Mortgage helpers in the sky
They’ve been called “mortgage helpers in the sky,” and they are a new twist on the granny flat. They are “flex suites,” or condominiums that are designed to be subdivided. Households can close off a portion of the unit, designed as a small efficiency opening on the hallway, to rent it out. Like accessory units in the back of single homes, they both offer an affordable housing option and help to make the primary units affordable to the family by lowering the mortgage payments. A change in zoning developed in cooperation with the City of Burnaby, BC, allows the flex units in multifamily buildings and townhouses.
Flex suites are the brainchild of Michael Geller, president of Simon Fraser University Community Trust, developer of UniverCity, a sustainable, smart growth community affiliated with SFU near Vancouver. UniverCity’s first neighborhood, the Highlands, has 1,000 apartments and townhouses built or under construction along with a village square, neighborhood shops, and the first phase of an extensive pedestrian and bicycle pathway system.
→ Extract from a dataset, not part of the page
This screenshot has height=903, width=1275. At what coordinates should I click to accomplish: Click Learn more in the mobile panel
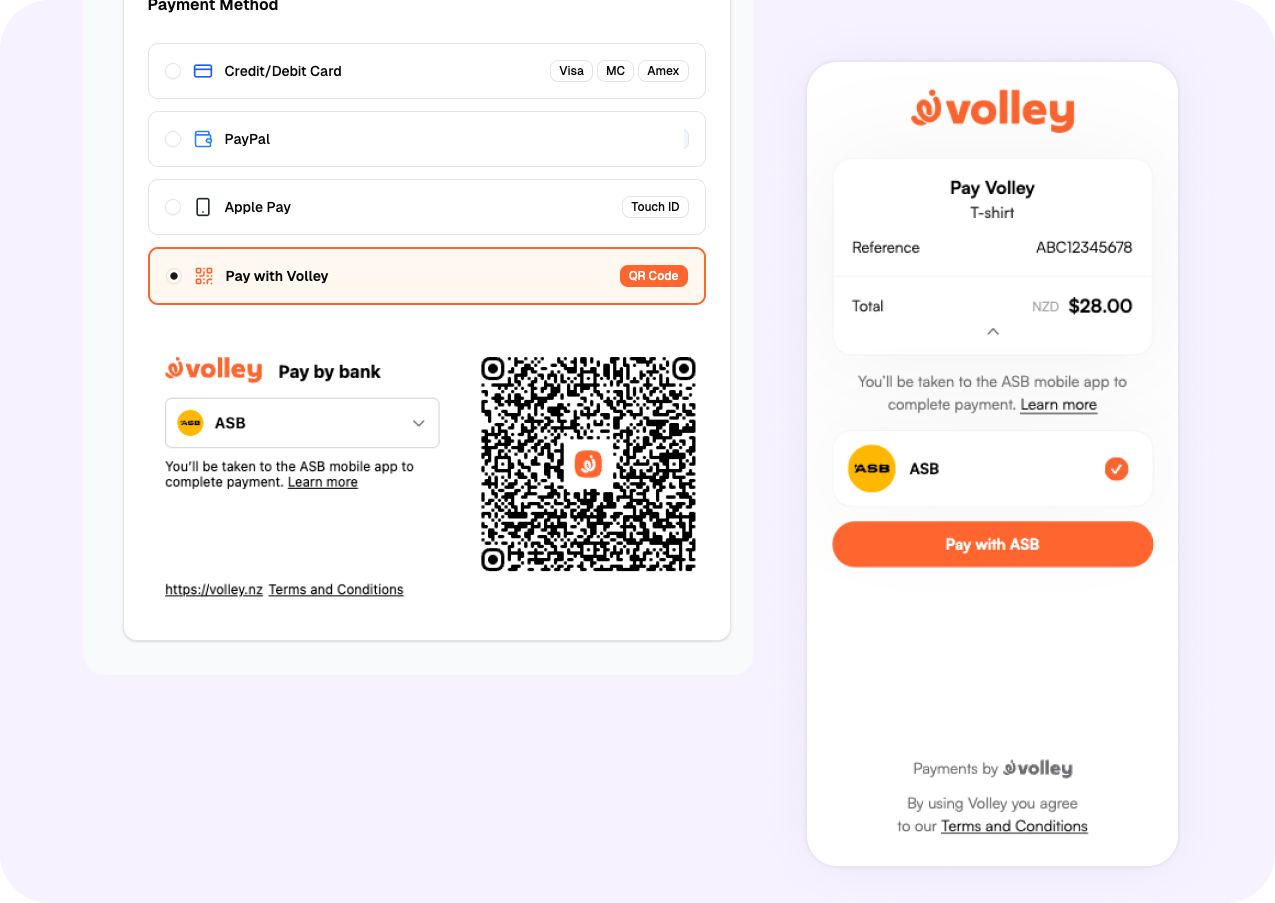pyautogui.click(x=1059, y=405)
The project features programs to address affordable housing and sustainability, including “green streets” with pervious pavers and “bio-swales,” and buildings with green roofs. The community includes a transit pass program and provisions for cooperatively owned cars. Through an “innovative finance model,” houses include geothermal energy and other sustainability features “without adding to the capital cost of the purchase price,” Geller says. He told New Urban News that the project features Canada’s first neighborhood-scale green building guidelines. Geller has been in charge of the Community Trust for seven years, and is stepping down now that UniverCity is nearly a quarter built (the project will eventually include 4,500 units). Geller is planning a trip about the world, then a return to real estate consulting and development.